Published: 9:23PM Friday July 04, 2008
Source: ONE News
Despite the government's announcement last month of a decline in the number of people smoking, there is one group, to whom the message does not seem to be getting through.
Fifty-percent of Maori women still smoke, and the Public Health
Association is particularly concerned, that 80% of those smokers,
continue smoking during pregnancy.
A representative from Te-Hotu Manawa Maori has told its conference
in Waitangi, that its little wonder that Maori now have the second
highest rate of Sudden Infant Death Syndrome, in the world.
Irene Walker, Auahi Kore Manager for Te Hotu Manawa Maori, says that even when pregnant Maori women quit smoking while they are carrying, their whanau may continue to smoke exposing unborn children and their mothers to the dangers of second hand smoke.
Te Hotu Manawa Maori has invested in television advertising to reach Maori with the important message to quit smoking.
But Walker says that the reach of these communications needs to be extended and that other solutions, found in more traditional Maori practices, is more effective.
"One of the things we are doing is revitalising traditional Maori birthing. This ritual is preceded by months of support for the mother, and this is the time when we can deal with issues like smoking.
"The ritual itself is far less traumatic for mother and child and involves whanau members. This means that we are placing the interests of the child at the centre of the extended family from the point of birth."
Smoking during pregnancy is know to account for higher rates of asthma, burns and fire deaths, childhood cancer, pneumonia, and developmental delay.

Task to complete
Answer these questions from the news report on smoking among Maori women:
(a) What percentage of Maori women still smoke?
(b) What position does Irene Walker hold?
(c) Which health outcomes does the report link to smoking during pregnancy?

Stored data entries
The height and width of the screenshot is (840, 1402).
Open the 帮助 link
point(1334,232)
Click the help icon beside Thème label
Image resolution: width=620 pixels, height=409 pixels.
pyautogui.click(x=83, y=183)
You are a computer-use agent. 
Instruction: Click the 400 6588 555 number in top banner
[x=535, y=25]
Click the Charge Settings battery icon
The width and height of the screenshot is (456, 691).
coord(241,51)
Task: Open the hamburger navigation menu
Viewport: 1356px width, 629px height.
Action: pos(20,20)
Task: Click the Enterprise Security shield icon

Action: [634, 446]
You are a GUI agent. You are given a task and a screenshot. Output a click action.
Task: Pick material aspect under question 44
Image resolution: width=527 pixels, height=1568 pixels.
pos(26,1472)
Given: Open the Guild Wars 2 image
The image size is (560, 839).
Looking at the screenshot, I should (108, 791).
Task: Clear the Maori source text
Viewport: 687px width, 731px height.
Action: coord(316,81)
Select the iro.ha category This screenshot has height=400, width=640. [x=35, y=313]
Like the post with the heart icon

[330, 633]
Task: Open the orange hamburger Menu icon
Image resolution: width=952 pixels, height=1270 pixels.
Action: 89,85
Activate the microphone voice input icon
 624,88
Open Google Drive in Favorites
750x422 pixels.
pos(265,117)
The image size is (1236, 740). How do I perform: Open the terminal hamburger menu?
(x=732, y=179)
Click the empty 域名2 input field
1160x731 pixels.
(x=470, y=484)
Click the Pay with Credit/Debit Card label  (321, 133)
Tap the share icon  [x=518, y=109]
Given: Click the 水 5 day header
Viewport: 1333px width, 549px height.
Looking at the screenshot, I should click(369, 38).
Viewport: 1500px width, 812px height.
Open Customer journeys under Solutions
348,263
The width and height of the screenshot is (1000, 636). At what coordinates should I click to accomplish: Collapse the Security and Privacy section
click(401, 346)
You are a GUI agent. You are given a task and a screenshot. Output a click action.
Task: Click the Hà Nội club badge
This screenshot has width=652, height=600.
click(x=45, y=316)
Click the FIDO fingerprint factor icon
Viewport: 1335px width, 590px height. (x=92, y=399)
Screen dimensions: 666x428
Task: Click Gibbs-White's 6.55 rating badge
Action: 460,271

Task response
(a) Fifty percent.
(b) She is Auahi Kore Manager for Te Hotu Manawa Maori.
(c) Higher rates of asthma, burns and fire deaths, childhood cancer, pneumonia, and developmental delay.